Problem description
Search the records below for the word "checkbox" and show every line where it occurs.

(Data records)

──────────────────────────────

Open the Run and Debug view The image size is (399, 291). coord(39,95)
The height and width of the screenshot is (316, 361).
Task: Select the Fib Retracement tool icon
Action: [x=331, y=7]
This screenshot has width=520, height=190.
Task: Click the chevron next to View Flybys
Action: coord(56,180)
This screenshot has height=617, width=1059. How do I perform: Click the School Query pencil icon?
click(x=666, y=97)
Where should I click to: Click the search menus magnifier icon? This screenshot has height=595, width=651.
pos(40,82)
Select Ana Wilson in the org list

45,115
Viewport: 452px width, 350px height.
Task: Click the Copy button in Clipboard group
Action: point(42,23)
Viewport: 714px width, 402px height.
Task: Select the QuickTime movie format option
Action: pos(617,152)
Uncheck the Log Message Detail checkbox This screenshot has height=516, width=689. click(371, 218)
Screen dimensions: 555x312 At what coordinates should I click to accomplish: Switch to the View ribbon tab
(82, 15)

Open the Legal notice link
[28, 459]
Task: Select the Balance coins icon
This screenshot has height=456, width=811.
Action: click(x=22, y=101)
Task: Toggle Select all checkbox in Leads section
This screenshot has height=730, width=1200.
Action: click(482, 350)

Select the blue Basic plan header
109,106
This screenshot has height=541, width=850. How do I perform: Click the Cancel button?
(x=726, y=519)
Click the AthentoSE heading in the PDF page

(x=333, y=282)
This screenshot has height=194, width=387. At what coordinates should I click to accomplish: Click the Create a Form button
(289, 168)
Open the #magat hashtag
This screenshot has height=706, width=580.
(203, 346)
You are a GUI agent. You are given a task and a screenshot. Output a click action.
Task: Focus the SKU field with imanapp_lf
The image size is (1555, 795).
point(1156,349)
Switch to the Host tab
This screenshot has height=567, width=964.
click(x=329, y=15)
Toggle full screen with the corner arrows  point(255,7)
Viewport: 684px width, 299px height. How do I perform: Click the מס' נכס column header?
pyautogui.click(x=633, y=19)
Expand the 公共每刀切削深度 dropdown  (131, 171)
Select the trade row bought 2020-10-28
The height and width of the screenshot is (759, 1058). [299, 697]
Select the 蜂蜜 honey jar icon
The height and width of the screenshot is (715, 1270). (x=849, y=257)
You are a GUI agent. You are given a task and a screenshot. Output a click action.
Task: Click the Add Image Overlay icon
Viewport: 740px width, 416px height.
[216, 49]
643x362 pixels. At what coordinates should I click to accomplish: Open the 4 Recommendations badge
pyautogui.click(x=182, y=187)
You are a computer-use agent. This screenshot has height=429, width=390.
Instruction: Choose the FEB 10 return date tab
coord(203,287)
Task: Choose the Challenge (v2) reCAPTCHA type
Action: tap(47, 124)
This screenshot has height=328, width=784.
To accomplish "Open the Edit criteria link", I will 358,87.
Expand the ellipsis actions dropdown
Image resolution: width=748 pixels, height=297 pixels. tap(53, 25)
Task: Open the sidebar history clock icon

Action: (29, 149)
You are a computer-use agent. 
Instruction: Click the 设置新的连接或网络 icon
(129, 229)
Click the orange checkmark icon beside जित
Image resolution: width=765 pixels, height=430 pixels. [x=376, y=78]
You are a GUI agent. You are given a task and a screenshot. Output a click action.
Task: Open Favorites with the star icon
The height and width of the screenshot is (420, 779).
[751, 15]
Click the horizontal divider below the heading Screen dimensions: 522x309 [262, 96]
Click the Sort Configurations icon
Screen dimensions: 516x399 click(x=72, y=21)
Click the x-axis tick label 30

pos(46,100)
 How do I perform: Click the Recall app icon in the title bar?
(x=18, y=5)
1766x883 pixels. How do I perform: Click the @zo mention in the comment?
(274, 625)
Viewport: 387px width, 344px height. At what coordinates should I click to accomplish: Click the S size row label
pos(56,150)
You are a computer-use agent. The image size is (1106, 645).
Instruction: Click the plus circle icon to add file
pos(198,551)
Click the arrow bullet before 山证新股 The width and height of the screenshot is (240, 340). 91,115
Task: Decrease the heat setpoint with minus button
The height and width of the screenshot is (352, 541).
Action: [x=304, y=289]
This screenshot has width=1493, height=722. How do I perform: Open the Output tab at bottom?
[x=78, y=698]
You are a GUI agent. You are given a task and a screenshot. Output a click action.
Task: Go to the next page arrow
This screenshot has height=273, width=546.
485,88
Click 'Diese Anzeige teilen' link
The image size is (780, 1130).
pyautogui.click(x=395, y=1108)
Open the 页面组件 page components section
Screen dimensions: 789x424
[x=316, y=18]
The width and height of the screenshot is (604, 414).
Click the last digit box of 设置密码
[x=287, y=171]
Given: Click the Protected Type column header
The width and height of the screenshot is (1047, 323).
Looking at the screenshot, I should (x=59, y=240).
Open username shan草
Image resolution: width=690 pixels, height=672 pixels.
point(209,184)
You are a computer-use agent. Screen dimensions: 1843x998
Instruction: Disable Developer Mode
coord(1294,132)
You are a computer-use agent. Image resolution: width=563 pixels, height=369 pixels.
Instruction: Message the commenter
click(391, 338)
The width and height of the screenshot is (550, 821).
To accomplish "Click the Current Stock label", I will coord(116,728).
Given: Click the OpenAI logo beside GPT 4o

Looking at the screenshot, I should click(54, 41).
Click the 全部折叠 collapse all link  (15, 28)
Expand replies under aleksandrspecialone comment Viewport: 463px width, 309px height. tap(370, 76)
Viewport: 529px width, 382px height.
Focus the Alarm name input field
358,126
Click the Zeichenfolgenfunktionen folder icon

──────────────────────────────

Answer section
Uncheck the Log Message Detail checkbox This screenshot has height=516, width=689. click(371, 218)
Task: Toggle Select all checkbox in Leads section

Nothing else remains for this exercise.